▶ TASK DESCRIPTION:
Switch every "Image resolution" in the lines below to "Screenshot resolution" and reproduce the lines with everything else left unchanged.

Lines of data:
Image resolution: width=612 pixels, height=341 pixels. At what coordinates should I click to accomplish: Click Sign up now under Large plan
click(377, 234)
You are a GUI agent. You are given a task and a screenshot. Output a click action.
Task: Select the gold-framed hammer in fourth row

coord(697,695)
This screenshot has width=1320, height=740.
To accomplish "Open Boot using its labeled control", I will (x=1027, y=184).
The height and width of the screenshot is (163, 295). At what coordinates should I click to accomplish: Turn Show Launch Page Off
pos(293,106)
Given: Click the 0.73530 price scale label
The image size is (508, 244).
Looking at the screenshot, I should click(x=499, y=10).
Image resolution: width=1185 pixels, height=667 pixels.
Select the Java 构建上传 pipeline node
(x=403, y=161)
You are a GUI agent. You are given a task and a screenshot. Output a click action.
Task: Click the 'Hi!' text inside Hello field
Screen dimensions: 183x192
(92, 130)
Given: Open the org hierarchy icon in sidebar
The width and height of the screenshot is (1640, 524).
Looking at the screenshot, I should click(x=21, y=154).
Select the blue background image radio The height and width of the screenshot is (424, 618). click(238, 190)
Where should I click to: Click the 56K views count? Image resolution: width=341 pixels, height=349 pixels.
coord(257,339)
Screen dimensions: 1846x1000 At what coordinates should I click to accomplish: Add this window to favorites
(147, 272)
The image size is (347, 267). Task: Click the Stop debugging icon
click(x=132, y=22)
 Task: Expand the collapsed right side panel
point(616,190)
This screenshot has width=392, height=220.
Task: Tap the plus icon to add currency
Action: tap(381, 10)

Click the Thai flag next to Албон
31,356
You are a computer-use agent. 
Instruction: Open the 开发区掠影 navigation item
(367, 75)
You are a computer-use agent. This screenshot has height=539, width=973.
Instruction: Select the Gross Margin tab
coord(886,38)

▶ FULL RESPONSE:
Screenshot resolution: width=612 pixels, height=341 pixels. At what coordinates should I click to accomplish: Click Sign up now under Large plan
click(377, 234)
You are a GUI agent. You are given a task and a screenshot. Output a click action.
Task: Select the gold-framed hammer in fourth row

coord(697,695)
This screenshot has width=1320, height=740.
To accomplish "Open Boot using its labeled control", I will (x=1027, y=184).
The height and width of the screenshot is (163, 295). At what coordinates should I click to accomplish: Turn Show Launch Page Off
pos(293,106)
Given: Click the 0.73530 price scale label
The image size is (508, 244).
Looking at the screenshot, I should click(x=499, y=10).
Screenshot resolution: width=1185 pixels, height=667 pixels.
Select the Java 构建上传 pipeline node
(x=403, y=161)
You are a GUI agent. You are given a task and a screenshot. Output a click action.
Task: Click the 'Hi!' text inside Hello field
Screen dimensions: 183x192
(92, 130)
Given: Open the org hierarchy icon in sidebar
The width and height of the screenshot is (1640, 524).
Looking at the screenshot, I should click(x=21, y=154).
Select the blue background image radio The height and width of the screenshot is (424, 618). click(238, 190)
Where should I click to: Click the 56K views count? Screenshot resolution: width=341 pixels, height=349 pixels.
coord(257,339)
Screen dimensions: 1846x1000 At what coordinates should I click to accomplish: Add this window to favorites
(147, 272)
The image size is (347, 267). Task: Click the Stop debugging icon
click(x=132, y=22)
 Task: Expand the collapsed right side panel
point(616,190)
This screenshot has width=392, height=220.
Task: Tap the plus icon to add currency
Action: tap(381, 10)

Click the Thai flag next to Албон
31,356
You are a computer-use agent. 
Instruction: Open the 开发区掠影 navigation item
(367, 75)
You are a computer-use agent. This screenshot has height=539, width=973.
Instruction: Select the Gross Margin tab
coord(886,38)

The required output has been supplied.